Imagine a sovereign debt crisis being bullish for the U.S. dollar and bearish for gold. In fact you don’t have to imagine it all. Or be insane. Bloomberg reports that, “Dollar Rises as Stocks, Commodities Fall in Flight From Risk.”
February gold futures fell below $1,100, down 2.5%. The Dow Jones Industrials fell 1.27%. The S&P 500 shed just over 1%. And the U.S. dollar rallied against all 16 currencies in the dollar index. What gives? First a chart.
Above is a three-year chart for the U.S. dollar index. We don’t use charts with quite the same precision as Murray. But we did put three boxes around clusters of trading activity where the dollar index broke above or below the high 70s level.
For whatever reason, this is both resistance and support for the index. Right now, if the index can get above and 78 and hold it, you’d reckon the long-awaited U.S. dollar rally is here and it’s going to do some damage to risk assets, including Australian stocks and the Aussie dollar.
This is a point Bill made when we visited him in South Africa last week. He said, “Stocks will go lower and gold will go higher, but the bear works in mysterious ways. The bear shakes out those with weak conviction. They are suckered in by rising prices and beaten down by corrections.” The dollar is suckering in more suckers.
Still, it’s strange to see the dollar rallying on risk aversion, as if the dollar itself wasn’t the greatest risk of all. The U.S. Congress raised America’s debt ceiling by $290 billion this week to $12.394 trillion and passed another $154 “jobs bill” (which shows you how effective the first one was).
These aren’t the sort of things that make a currency stronger. As our friend Jim Davidson said when we visited him in New Zealand recently, “I can’t think of a single example of a country that became great or stayed great because of all the money it owed.”

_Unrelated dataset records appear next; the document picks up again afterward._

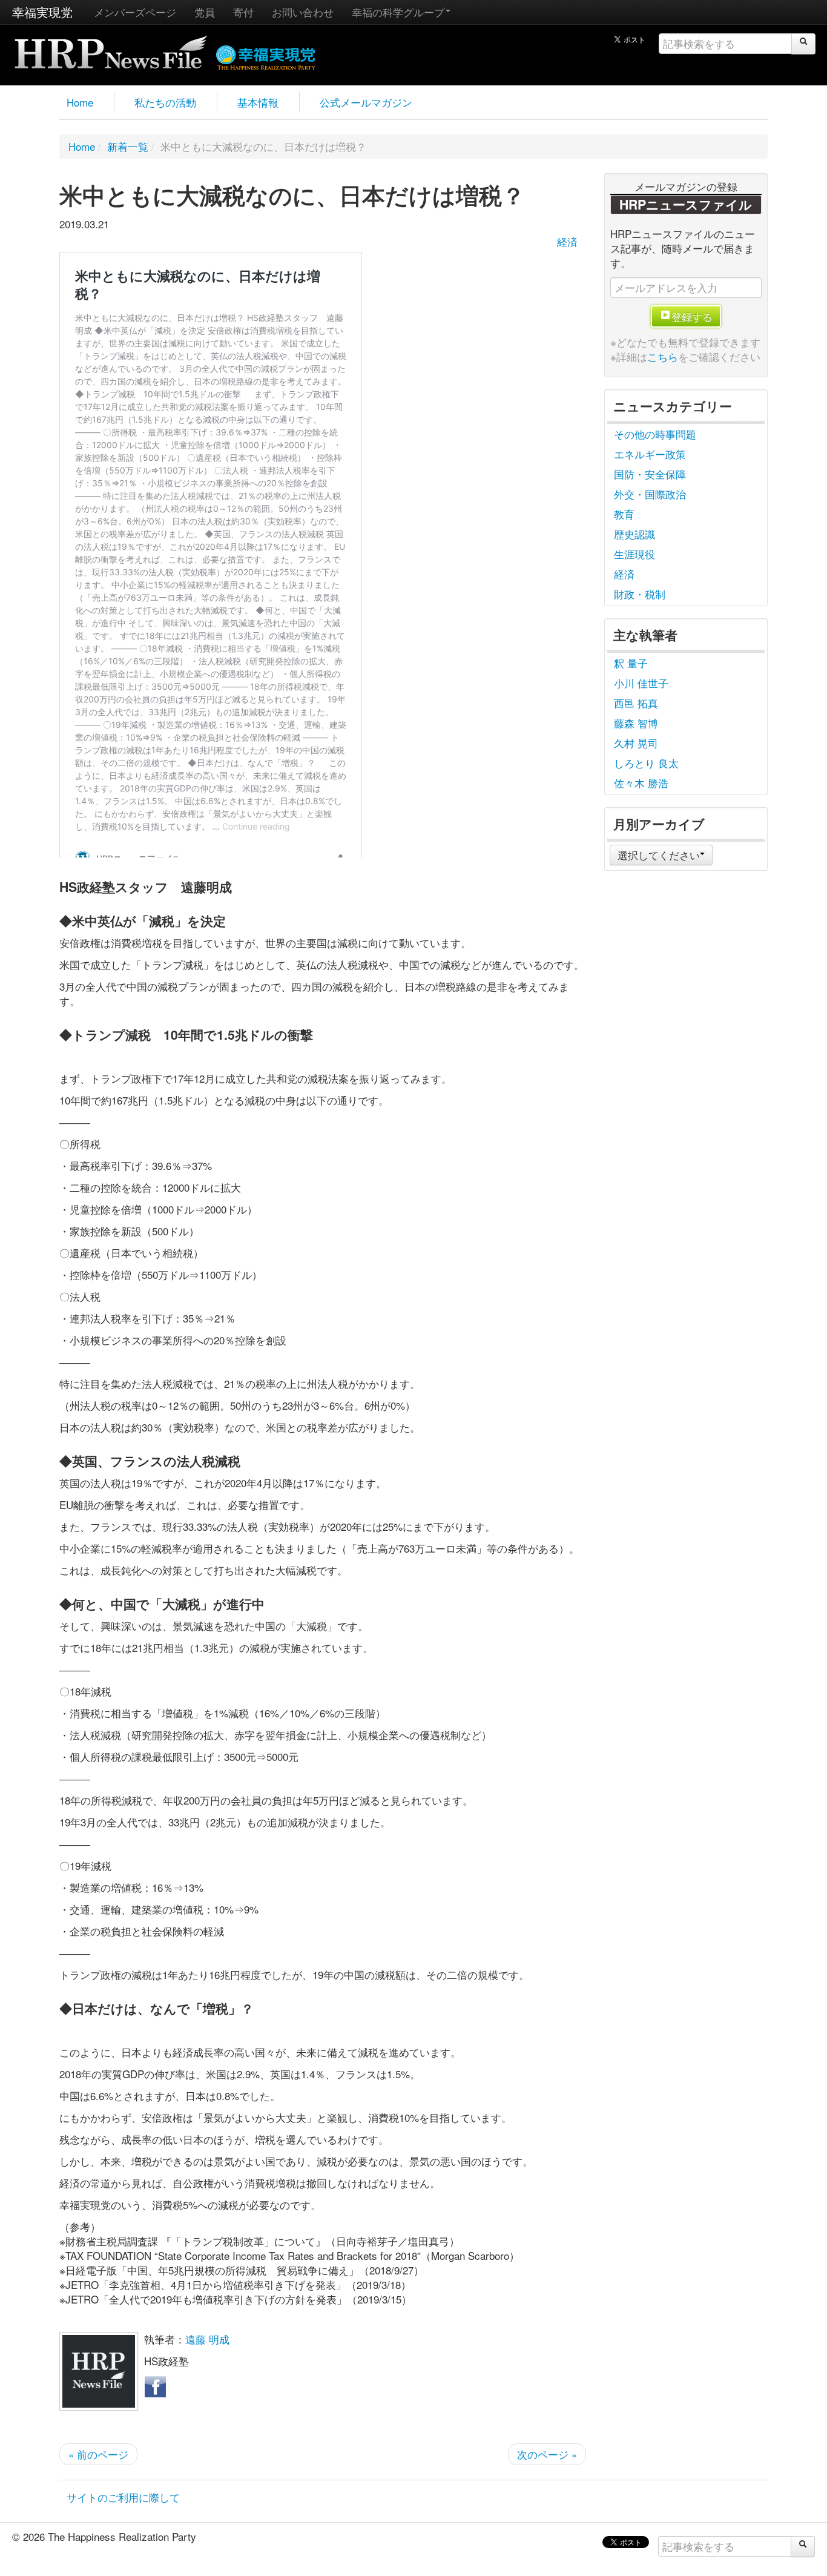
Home (80, 102)
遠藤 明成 (207, 2338)
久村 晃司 (636, 742)
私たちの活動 (165, 102)
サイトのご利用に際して (123, 2497)
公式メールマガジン (366, 102)
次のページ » (547, 2454)
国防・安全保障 (650, 473)
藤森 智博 (636, 722)
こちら (662, 356)
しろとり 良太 (646, 762)
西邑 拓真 (636, 702)
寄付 (243, 11)
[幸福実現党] (266, 55)
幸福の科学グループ (398, 11)
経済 (567, 241)
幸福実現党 (42, 12)
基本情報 (257, 102)
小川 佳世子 (641, 682)
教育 (624, 513)
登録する (692, 316)
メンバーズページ (135, 11)
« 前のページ (98, 2454)
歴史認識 (634, 533)
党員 (204, 11)
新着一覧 (127, 146)
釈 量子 (631, 662)
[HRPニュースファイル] (111, 48)
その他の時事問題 (655, 433)
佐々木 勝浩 (641, 782)
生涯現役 (634, 553)
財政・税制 (639, 593)
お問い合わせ (303, 11)
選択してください (659, 854)
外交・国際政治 (650, 493)
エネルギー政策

It’s hard to argue with that. In fact, we’ve argued before that the global financial crisis has morphed into a sovereign debt crisis. 2010 will be full of nation states discovering their funding model is broken. Yesterday, for example, ratings agency Standard and Poor’s cut Greece’s credit rating A-minus to BBB-plus. That is not an improvement.
The euro and the British pound and gold and nearly everything else fell against the greenback. But we would view these unusual periods of dollar strength as chances to build your position in alternative investments at a lower average purchase price. Buy gold stocks when they correct and add to your gold position at lower prices. The dollar rally won’t last forever.
In fact, “When the U.S. has to fund its deficit through the combination of issuing more Treasuries and printing more dollars, it is inevitable that the dollar will continue to weaken,” said Zhu Min the Deputy Governor of China’s Central Bank. He’s a man who’d have a lot of interest in the value of the dollar. China owns $798.9 billion in U.S. Treasuries.
Here in Australia the ASX/200 is following Wall Street’s lead. But outside the market in the real economy, the energy deals keep humming along. Japan’s Chubu Electric signed a $30 billion sales agreement with the Gorgon LNG project in WA, according to Matt Chambers in today’s Australian. Chubu – in addition to gas for its electricity power plants in Japan – gets a small equity stake in Gorgon.
Gorgon is a conventional LNG project. Queensland has more of the “unconventional” gas. But those projects are hopping along too. Dow Jones newswires reported yesterday that “a person familiar with the situation” says Tokyo Gas would buy coal-seam-gas from Queensland’s emerging LNG district, “If prices were low enough.”
This is another example of substitution. “Japan uses mostly rich LNG now, and many utilities, including Tokyo Electric Power Co. (9501.TO), have said they aren’t interested in coal seam gas LNG, citing technical difficulty in handling lean LNG together with conventional LNG… But sellers of coal seam gas LNG understand these inconveniences for users and are offering competitive prices.”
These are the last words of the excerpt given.